Another bill that will be a priority for BJC this session is the Interim and Temporary Protective Order. With this legislation they hope to make the process of getting a restraining order easier for victims of violence who are seeking medical treatment in a hospital or urgent care.

“Your abuser could be sitting in the waiting room, or in their car for you. And you can’t leave with any protection, so this bill will allow that,” Miike said.

In addition to their priority bills, BJC is seeking funding from the state to renovate The Associated: Jewish Federation of Baltimore’s Pearlstone and Park Heights campuses, which provide social services to the Baltimore and surrounding communities.

Miike said a lot of money is in play this legislative session, so Marylanders need to follow what lawmakers are doing in Annapolis.
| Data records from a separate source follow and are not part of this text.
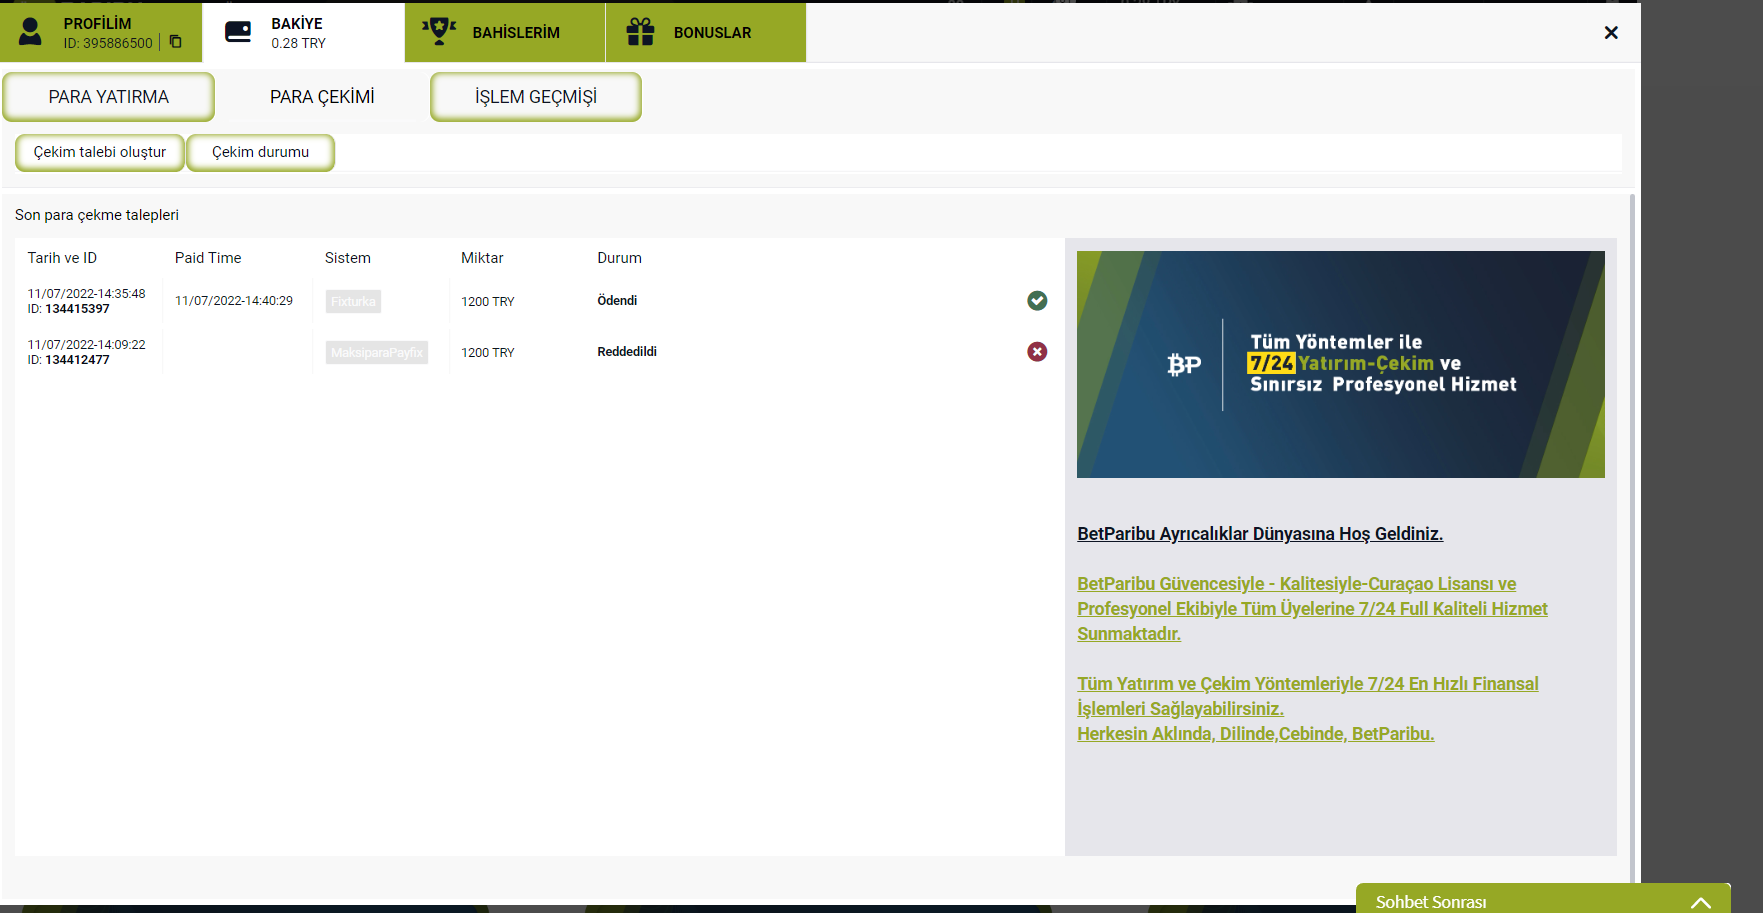Click the wallet icon in the Bakiye tab
Image resolution: width=1763 pixels, height=913 pixels.
click(x=238, y=32)
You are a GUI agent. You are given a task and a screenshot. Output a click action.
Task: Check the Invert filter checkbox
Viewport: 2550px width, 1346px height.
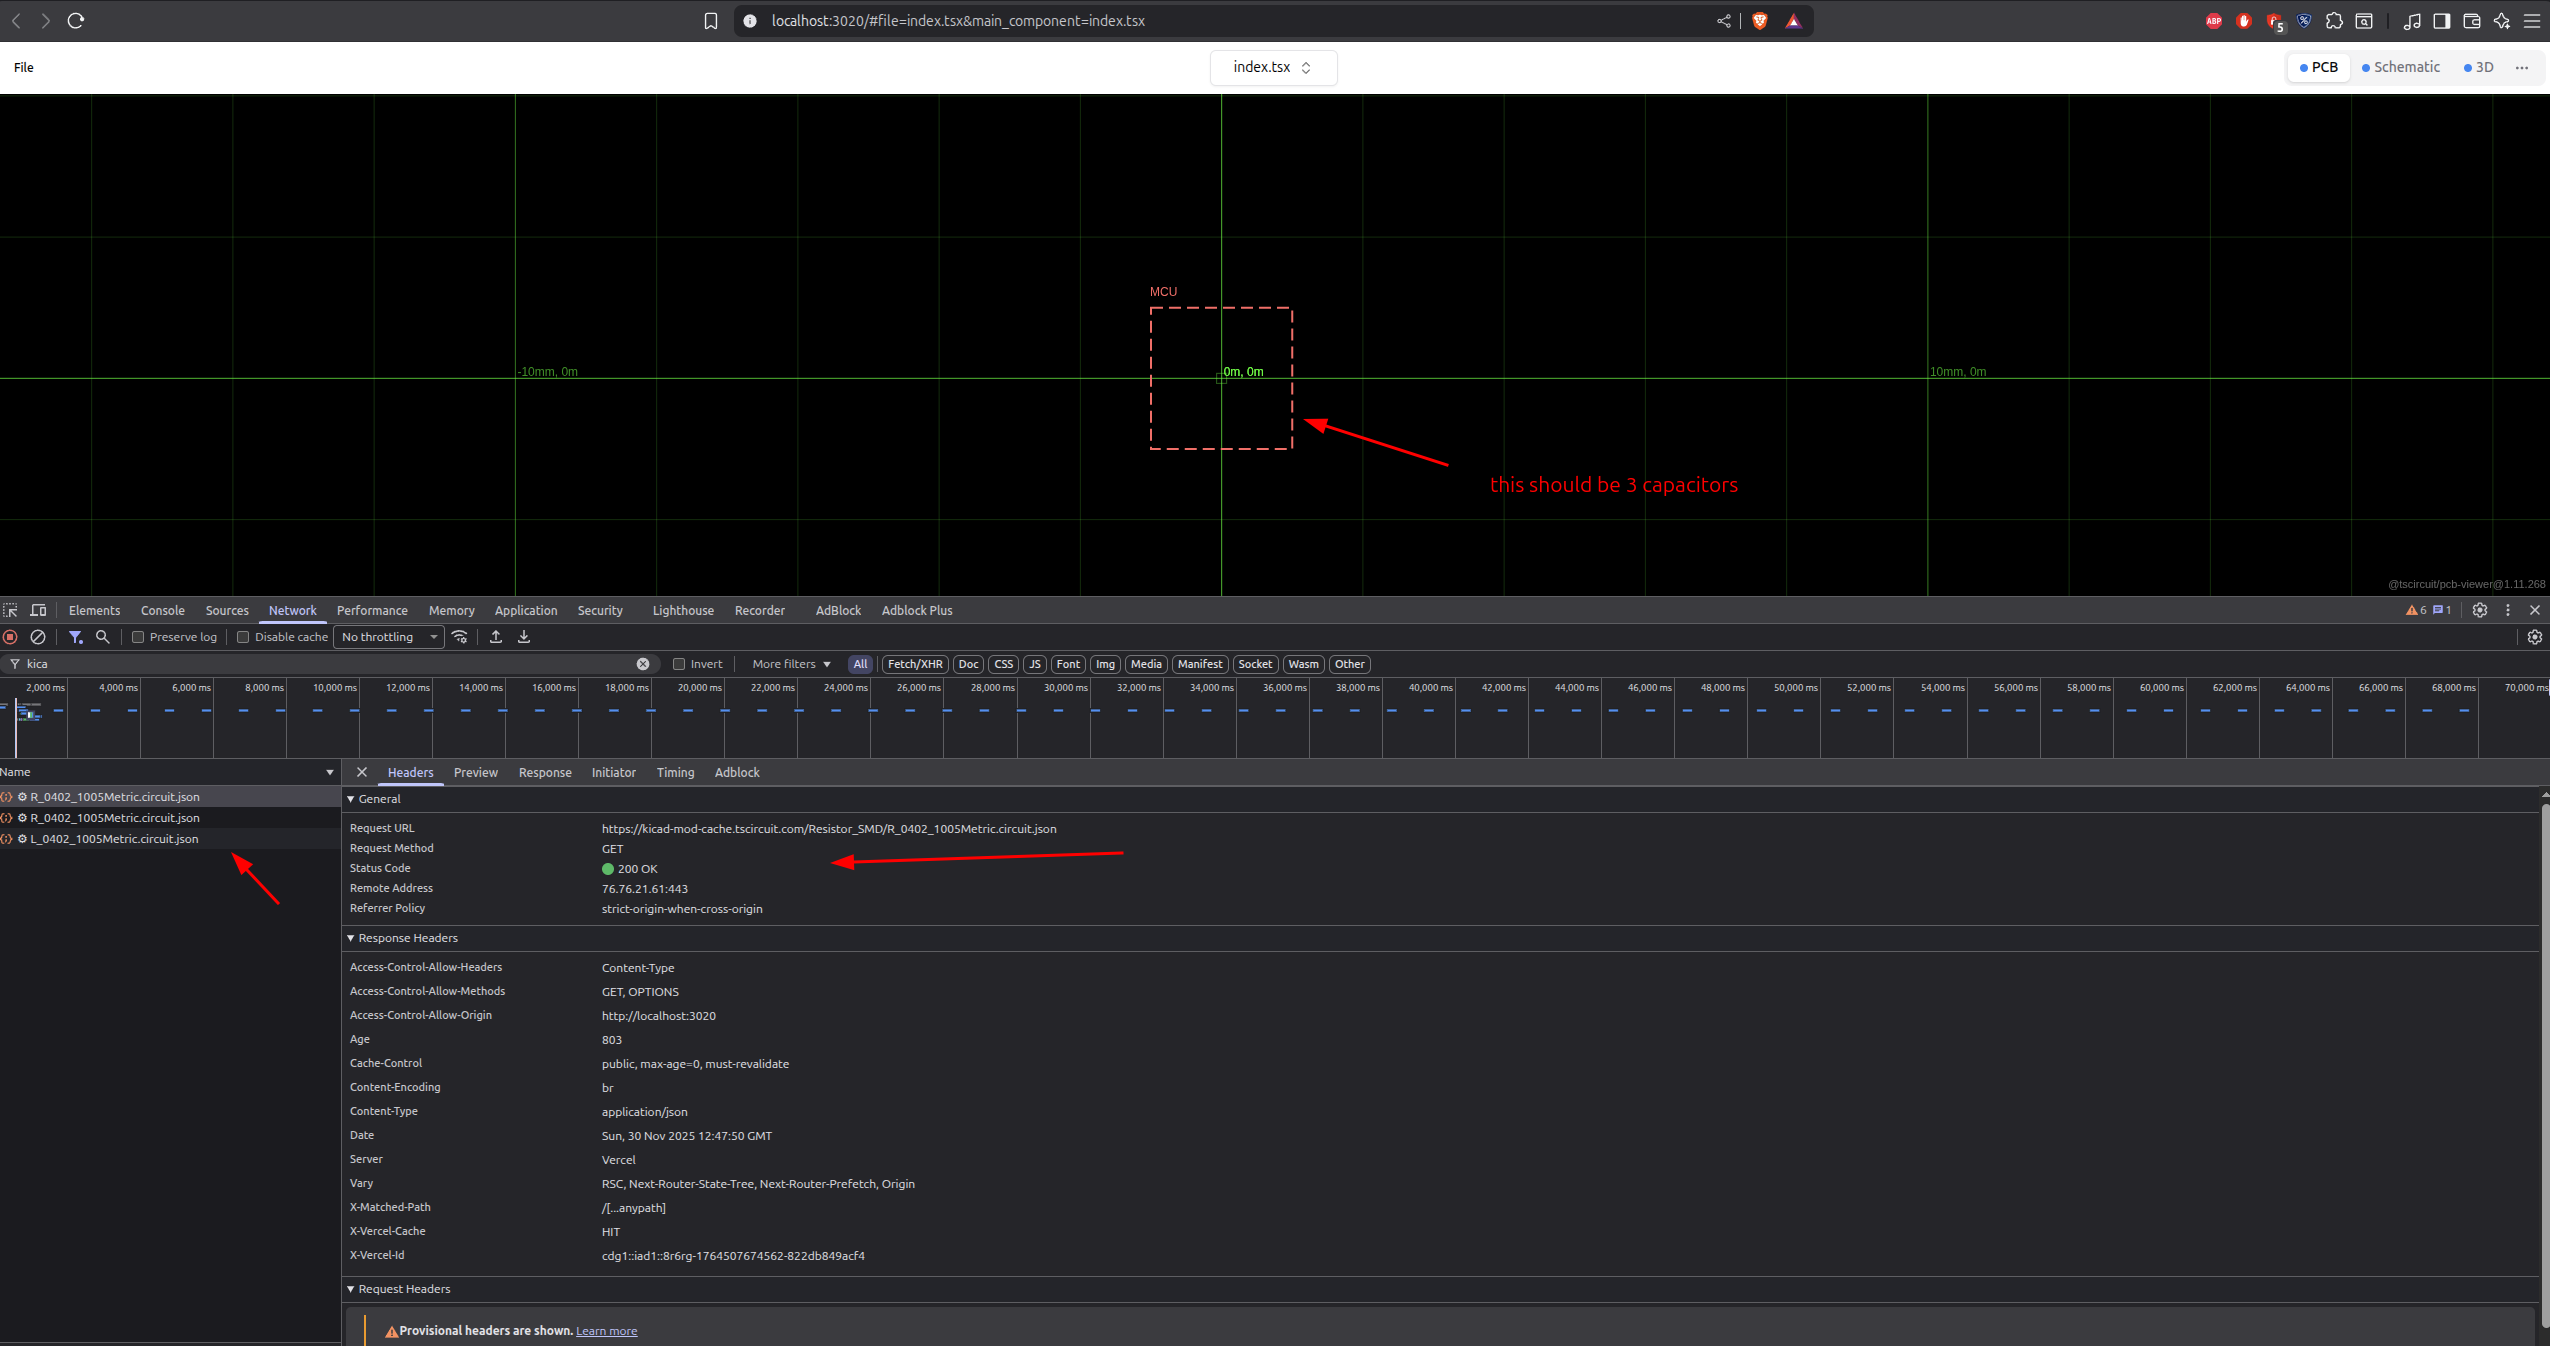679,664
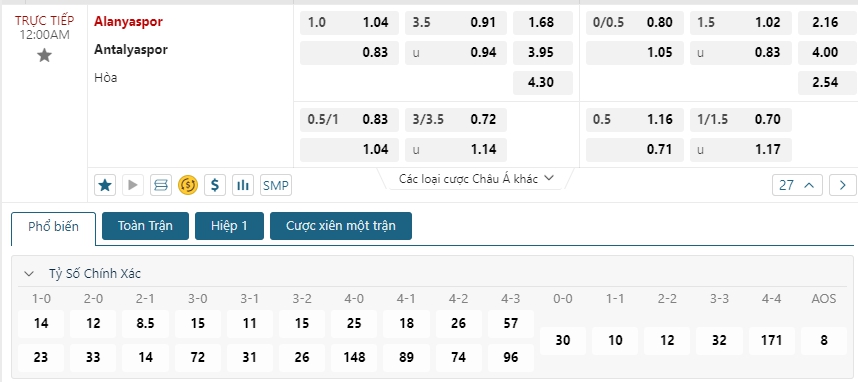The width and height of the screenshot is (858, 382).
Task: Click the blue stacked-cards bet icon
Action: point(160,186)
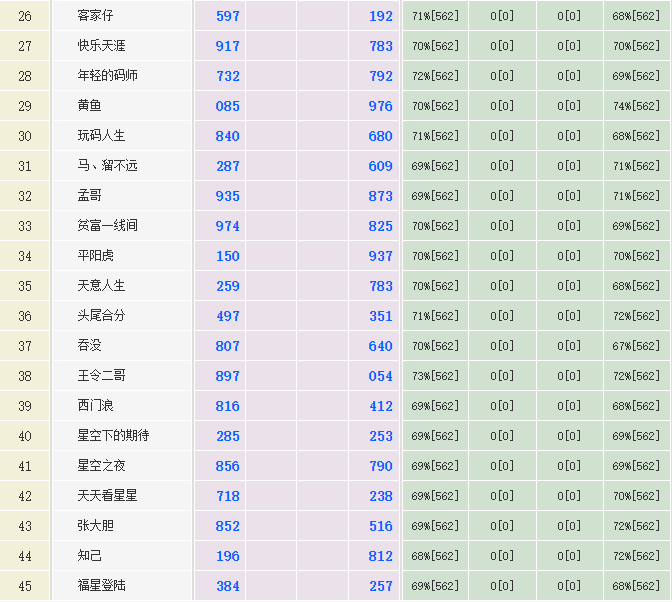Click the number 384 for 福星登陆
This screenshot has width=672, height=602.
[228, 586]
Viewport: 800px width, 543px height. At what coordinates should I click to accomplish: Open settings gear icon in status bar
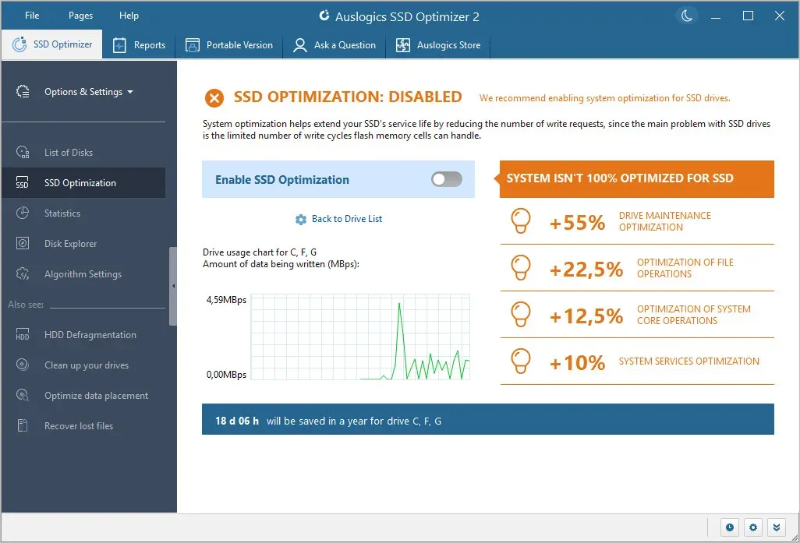(753, 527)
“We have a $6 billion surplus. It’s really important to see how our legislators are going to spend this money,” said Miike. “For us, it’s so important to help the most vulnerable Marylanders.”

The Jewish Community Relations Council of Greater Washington has high hopes that legislators will pass and fund bills that will help issues like domestic violence, climate change, child care and many more.

“Our priorities follow the wisdom of Jewish teaching rooted in Jewish values of justice (tzedakah), caring and kindness for all human beings,” said Deborah Miller, the JCRC’s director of Maryland government and community relations.

One bill JCRC will be supporting is the Love is No Defense to Sexual Crimes Act. The passing of this bill will repeal the current Maryland law prohibiting the prosecution of certain sexual crimes if the victim was the offender’s legal spouse at the time of the offense.

Another major concern this session is the continuation of funding for grants to the Jewish Social Service Agency to help the needs of Holocaust survivors and the Coming of Age programming. Both initiatives ensure that seniors will be able to age in place.

The 2022 Maryland General Assembly session will adjourn on April 11.